• _EXERCISE INSTRUCTIONS_
Check each line below for "blue" and say how many have it, with no other words.

• _GIVEN RECORDS_
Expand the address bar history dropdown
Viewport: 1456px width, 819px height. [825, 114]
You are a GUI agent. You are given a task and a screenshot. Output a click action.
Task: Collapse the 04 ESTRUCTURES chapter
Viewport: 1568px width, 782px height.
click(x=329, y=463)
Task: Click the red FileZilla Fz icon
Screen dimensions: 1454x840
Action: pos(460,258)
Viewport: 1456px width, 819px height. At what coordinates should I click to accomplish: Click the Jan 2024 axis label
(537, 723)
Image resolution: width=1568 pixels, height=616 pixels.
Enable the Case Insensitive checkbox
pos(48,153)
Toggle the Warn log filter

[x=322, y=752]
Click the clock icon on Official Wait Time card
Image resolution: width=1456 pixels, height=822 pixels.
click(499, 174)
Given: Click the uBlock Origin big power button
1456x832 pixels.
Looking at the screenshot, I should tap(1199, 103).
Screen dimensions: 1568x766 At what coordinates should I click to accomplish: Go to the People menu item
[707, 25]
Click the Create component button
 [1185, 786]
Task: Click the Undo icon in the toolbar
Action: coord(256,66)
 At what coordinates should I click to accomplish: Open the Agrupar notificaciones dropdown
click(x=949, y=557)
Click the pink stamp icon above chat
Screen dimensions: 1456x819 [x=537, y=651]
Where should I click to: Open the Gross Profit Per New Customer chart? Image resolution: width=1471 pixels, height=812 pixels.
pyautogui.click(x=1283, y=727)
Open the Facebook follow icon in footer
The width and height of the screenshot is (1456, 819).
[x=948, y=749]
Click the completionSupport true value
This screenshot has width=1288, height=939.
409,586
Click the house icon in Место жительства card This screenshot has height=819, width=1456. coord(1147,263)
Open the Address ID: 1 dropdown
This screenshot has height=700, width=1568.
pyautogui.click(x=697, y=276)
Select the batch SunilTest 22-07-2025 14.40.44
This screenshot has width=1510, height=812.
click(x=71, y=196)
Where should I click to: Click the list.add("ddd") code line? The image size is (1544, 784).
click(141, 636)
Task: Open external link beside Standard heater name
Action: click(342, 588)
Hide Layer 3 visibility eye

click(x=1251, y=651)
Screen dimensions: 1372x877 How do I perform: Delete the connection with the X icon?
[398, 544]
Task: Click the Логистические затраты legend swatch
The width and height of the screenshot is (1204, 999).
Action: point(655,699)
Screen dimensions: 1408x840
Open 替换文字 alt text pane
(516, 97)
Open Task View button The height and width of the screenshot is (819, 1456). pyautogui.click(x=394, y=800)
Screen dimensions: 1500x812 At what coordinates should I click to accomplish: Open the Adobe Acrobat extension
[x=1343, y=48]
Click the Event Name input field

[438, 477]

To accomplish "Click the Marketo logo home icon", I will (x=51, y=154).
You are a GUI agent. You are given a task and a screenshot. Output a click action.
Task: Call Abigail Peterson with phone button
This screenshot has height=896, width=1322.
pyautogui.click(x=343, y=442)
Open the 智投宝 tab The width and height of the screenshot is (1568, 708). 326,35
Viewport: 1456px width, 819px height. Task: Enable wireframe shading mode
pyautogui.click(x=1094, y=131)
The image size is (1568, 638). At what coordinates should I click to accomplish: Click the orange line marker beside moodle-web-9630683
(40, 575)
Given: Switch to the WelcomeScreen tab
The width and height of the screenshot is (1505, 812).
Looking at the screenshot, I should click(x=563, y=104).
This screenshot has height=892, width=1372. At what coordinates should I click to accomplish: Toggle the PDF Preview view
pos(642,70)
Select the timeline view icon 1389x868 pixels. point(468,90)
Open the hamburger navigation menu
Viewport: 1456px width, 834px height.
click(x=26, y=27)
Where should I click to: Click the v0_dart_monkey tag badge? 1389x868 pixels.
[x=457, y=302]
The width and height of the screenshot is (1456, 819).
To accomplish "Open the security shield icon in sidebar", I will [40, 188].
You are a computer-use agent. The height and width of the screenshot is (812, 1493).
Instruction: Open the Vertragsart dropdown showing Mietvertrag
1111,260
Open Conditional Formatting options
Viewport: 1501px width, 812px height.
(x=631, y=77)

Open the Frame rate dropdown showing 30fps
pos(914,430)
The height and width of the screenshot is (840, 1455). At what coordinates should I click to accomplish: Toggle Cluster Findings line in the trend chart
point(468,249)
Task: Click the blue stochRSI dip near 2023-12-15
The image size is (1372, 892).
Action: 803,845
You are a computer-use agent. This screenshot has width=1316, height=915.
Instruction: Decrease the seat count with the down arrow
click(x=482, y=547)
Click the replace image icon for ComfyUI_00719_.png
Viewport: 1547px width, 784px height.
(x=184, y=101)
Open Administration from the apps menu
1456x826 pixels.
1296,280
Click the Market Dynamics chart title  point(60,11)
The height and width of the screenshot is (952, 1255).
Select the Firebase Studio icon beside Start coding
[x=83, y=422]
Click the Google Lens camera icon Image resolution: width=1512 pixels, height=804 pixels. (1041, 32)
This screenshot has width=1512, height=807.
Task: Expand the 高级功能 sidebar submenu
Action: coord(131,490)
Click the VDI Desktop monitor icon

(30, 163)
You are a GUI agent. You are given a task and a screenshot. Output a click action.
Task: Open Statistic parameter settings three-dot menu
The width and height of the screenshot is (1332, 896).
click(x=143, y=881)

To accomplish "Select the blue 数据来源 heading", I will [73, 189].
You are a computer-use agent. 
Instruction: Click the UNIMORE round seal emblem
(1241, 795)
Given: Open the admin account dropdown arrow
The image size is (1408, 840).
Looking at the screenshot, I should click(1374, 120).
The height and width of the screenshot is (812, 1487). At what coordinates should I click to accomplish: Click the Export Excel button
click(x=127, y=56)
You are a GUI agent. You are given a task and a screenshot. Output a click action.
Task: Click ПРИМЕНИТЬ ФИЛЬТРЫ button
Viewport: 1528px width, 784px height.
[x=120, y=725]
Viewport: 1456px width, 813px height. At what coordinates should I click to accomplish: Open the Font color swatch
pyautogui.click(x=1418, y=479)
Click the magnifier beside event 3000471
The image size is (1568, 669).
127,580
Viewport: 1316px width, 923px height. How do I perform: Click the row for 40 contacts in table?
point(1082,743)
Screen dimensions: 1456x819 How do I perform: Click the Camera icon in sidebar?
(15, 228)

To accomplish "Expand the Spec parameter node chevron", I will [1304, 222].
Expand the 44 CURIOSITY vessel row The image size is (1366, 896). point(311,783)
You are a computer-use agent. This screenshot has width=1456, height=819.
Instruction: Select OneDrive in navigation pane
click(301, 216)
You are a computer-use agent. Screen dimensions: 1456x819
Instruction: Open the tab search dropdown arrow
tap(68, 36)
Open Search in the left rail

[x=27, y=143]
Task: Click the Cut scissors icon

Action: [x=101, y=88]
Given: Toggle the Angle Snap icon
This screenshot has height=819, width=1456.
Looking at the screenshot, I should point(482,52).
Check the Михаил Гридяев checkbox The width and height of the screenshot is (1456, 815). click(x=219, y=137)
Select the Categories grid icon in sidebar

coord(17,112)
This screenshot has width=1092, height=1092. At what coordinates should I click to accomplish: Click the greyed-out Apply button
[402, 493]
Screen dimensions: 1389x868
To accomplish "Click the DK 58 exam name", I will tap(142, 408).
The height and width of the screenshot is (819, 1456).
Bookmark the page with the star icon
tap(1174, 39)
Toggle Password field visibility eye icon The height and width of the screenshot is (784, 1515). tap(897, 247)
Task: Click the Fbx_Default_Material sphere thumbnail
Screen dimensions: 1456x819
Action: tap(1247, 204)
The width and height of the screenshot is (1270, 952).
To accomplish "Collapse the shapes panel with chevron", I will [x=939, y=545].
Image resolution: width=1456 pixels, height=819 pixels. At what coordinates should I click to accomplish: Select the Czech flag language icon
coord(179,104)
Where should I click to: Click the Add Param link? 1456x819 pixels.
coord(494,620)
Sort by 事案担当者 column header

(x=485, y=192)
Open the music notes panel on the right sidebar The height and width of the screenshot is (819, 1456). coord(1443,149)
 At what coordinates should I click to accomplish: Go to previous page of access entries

• _WRITTEN RESPONSE_
2